This is a working release of MultiAgeMapper, a collection of multi-modal 3D neural networks for brain age prediction. For any issues, please contact Andrei Roibu at [email protected].
The code is still undergoing modifications and further additions will be made in the coming period.
This work is a continuation of the work conducted in AgeMapper: https://github.com/AndreiRoibu/AgeMapper
This repository presents the code and methodologies developed in my PhD thesis, focusing on the exploration of brain ageing through advanced neuroimaging techniques. The core of this work involves leveraging convolutional neural networks (CNNs) trained on various 3D neuroimaging modalities to predict brain ageing. A significant finding of this research is the impact of different ensembling strategies, both linear and non-linear, on the predictive accuracy and interpretability of brain ageing models. The code notably explores the potential of non-linear ensembling methods, such as multi-modal deep fusion neural networks, to enhance the extraction of information from neuroimaging data by exploiting complementary features between modalities. Various fusion strategies are evaluated and compared against traditional linear ensembling methods like ElasticNet, leading to insights about the convergence and stability of brain-ageing models.

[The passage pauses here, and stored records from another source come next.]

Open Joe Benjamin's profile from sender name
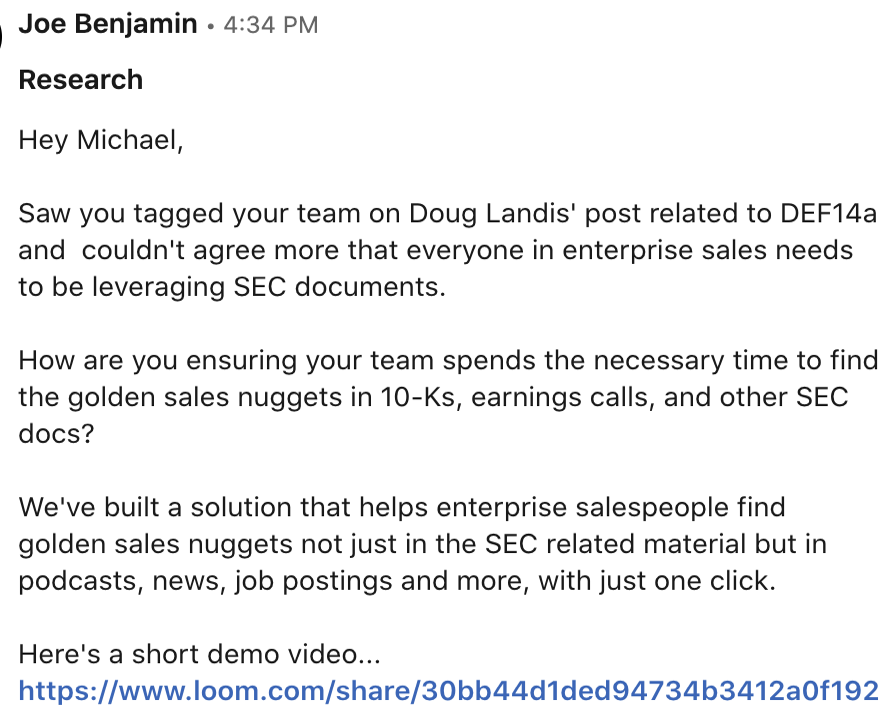 point(107,25)
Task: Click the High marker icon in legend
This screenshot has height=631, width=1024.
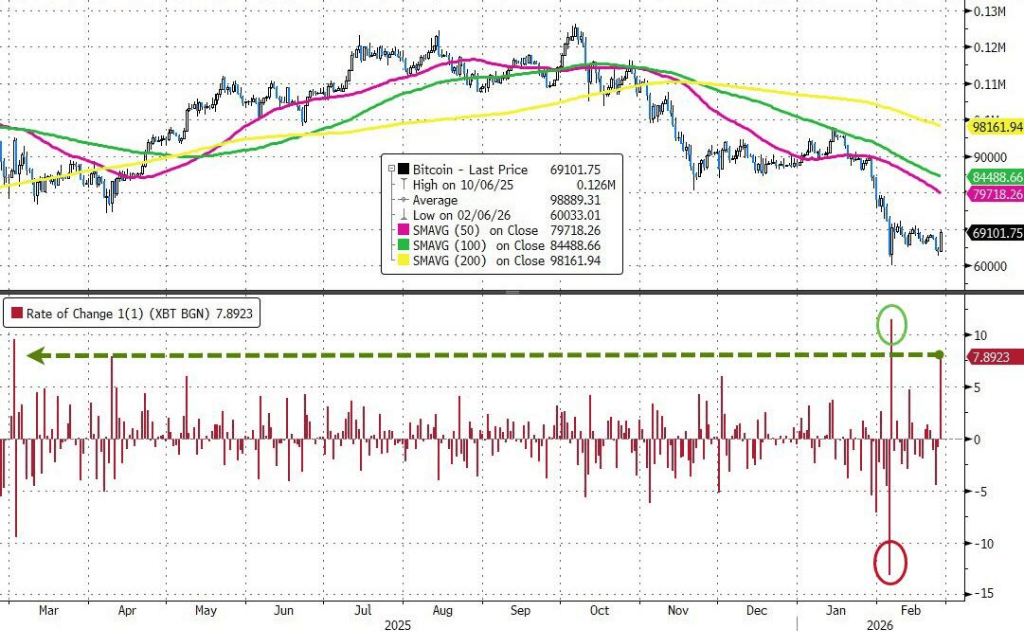Action: [x=403, y=185]
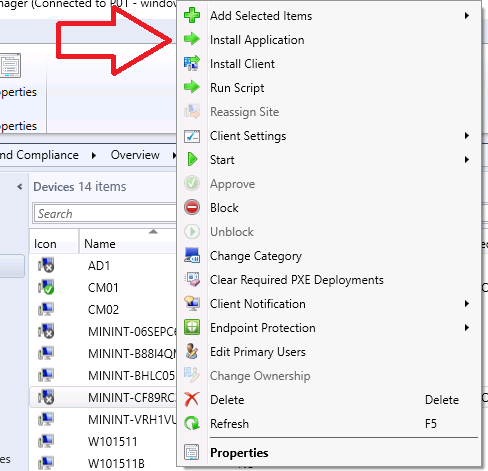
Task: Collapse the navigation pane with left arrow
Action: (x=20, y=187)
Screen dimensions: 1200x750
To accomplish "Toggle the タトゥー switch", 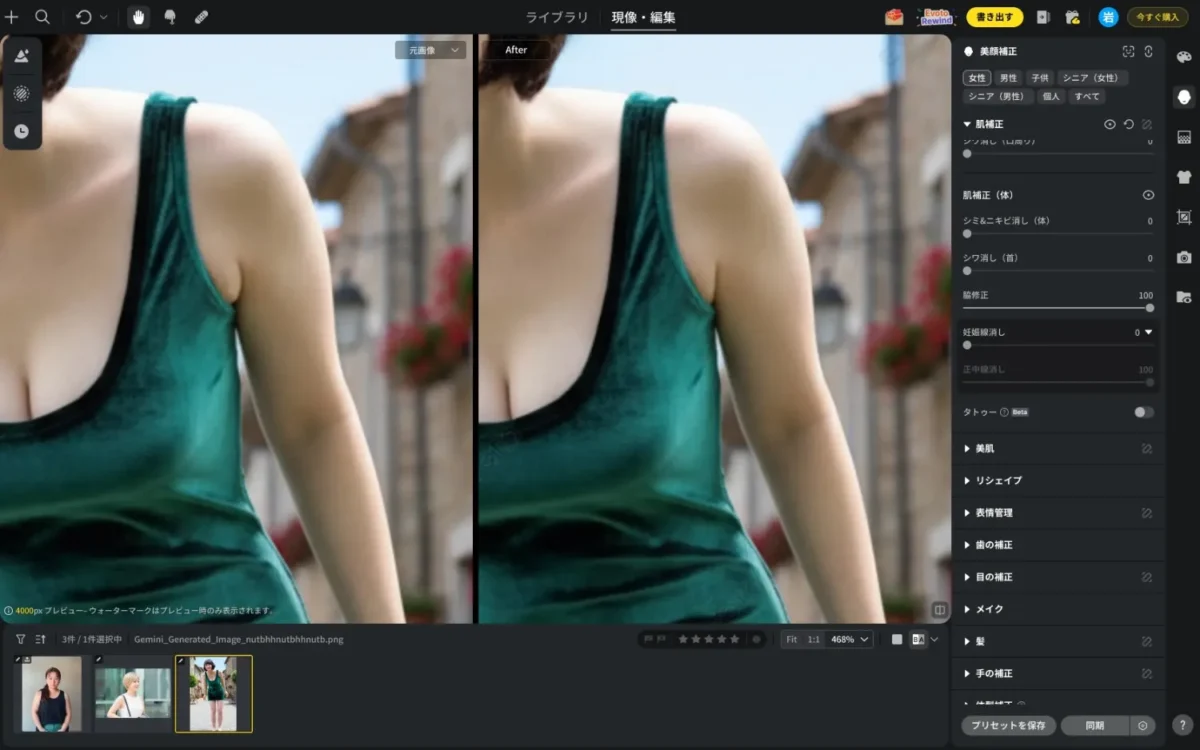I will click(1143, 412).
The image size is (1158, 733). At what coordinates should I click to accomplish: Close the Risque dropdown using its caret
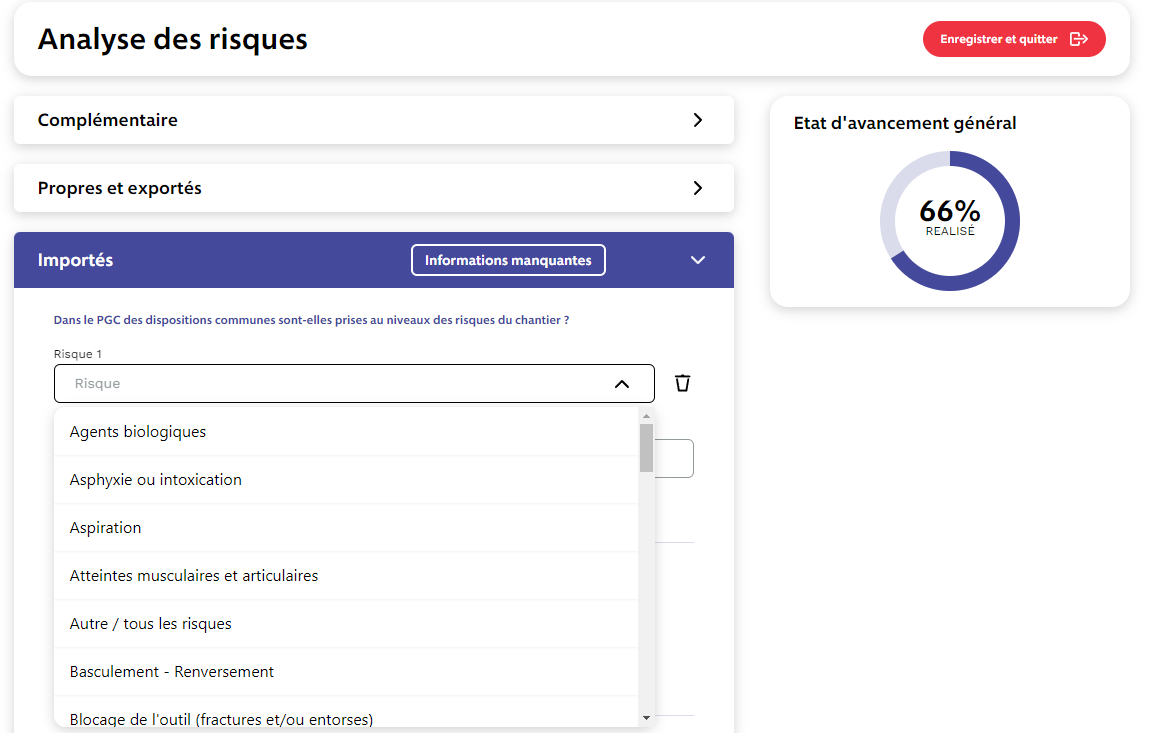(x=621, y=384)
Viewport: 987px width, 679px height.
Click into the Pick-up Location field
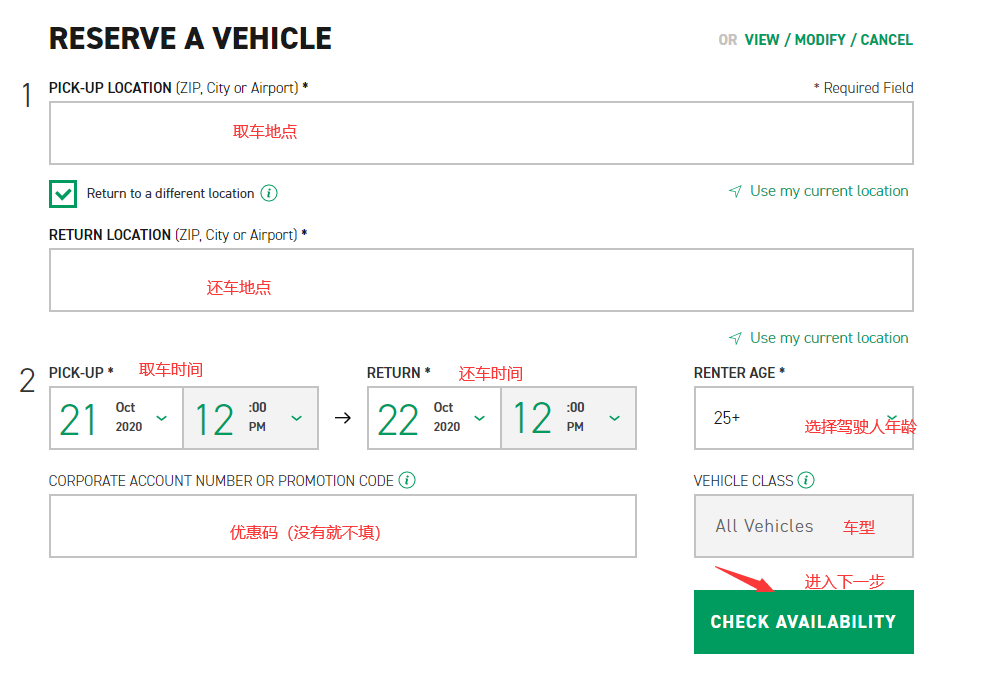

To access the datasets utilised for training these networks, see the various text and numpy files in the datasets folder in this repository. The actual MRI scans are available upon application from the UK Biobank, such as all the other data utilised in this project.
In the datasets there is also a file named scaling_values_simple.csv. This CSV file contains information on the name of each of the contrasts, the scale factor utilised during data pre-processing, the resolution of the MRI files, and the internal UK Biobank file handle marking where the file can be found for each subject.
One of the major findings of this work has been that all contrasts correlate significantly and differently with a large number of nIDPs from the UK Biobank. The correlations and the information for accessing the data is made freely available for the research community to further investigate. All the correlations can be accessed at on LINK TO BE ADDED LATER This collection contains both the full correlation, very large files, as well as smaller files, containing only the statistically significant associations.
To download and run this code as python files, you can clone this repository using git:
git clone <link to repo>
In order to install the required packages, the user will need the presence of Python3 and the pip3 installer.
For installation on Linux or OSX, use the following commands. This will create a virtual environment and automatically install all the requirements, as well as create the required metadata
./setup.sh
In order to run the code, activate the previously installed virtual environment, and utilise the run file. Several steps are needed prior to that:
- make a copy of the settings.ini and settings_eval.ini files, filling out the required settings. If running an evaluation, make sure that the pre-trained network name corresponds to the experiment names
- rename the two ini files to either the pre-trained network name, or to something else
This approach has been used given the large number of hyperparameters and network-subject sex-MRI modality combinations.
After setting up, activate your environment using the following code:
~/(usr)$ source env/bin/activate
For running network training epochs, utilise this code, setting TASK='train' (or test), NAME='name_of_your_ini_files', CHECKPOINT='0' (or some other value if wishing to start from a later checkpoint), and EPOCHS='number_of_epochs_you_want_to_train_for'. For more details on these inputs, see the run.py file.
~/(usr)$ python run.py -m ${TASK} -n ${NAME} -c ${CHECKPOINT} -e ${EPOCHS}
The work presented in this repository is under consideration for publication. In place of a paper, please cite the below paper that the author has published at the 2023 10th Swiss Conferece on Data Science (SDS). The paper can be accessed at on IEEE. To reference this work, please use the following citation. This paper reference prior work the author has done on the topic of brain ageing, and relates to the AgeMapper repository.
@inproceedings{roibu2023brain,
title={Brain Ages Derived from Different MRI Modalities are Associated with Distinct Biological Phenotypes},
author={Roibu, Andrei-Claudiu and Adaszewski, Stanislaw and Schindler, Torsten and Smith, Stephen M and Namburete, Ana IL and Lange, Frederik J},
booktitle={2023 10th IEEE Swiss Conference on Data Science (SDS)},
pages={17--25},
year={2023},
organization={IEEE},
doi={10.1109/SDS57534.2023.00010}}
Pull requests are welcome. For major changes, please open an issue first to discuss what you would like to change.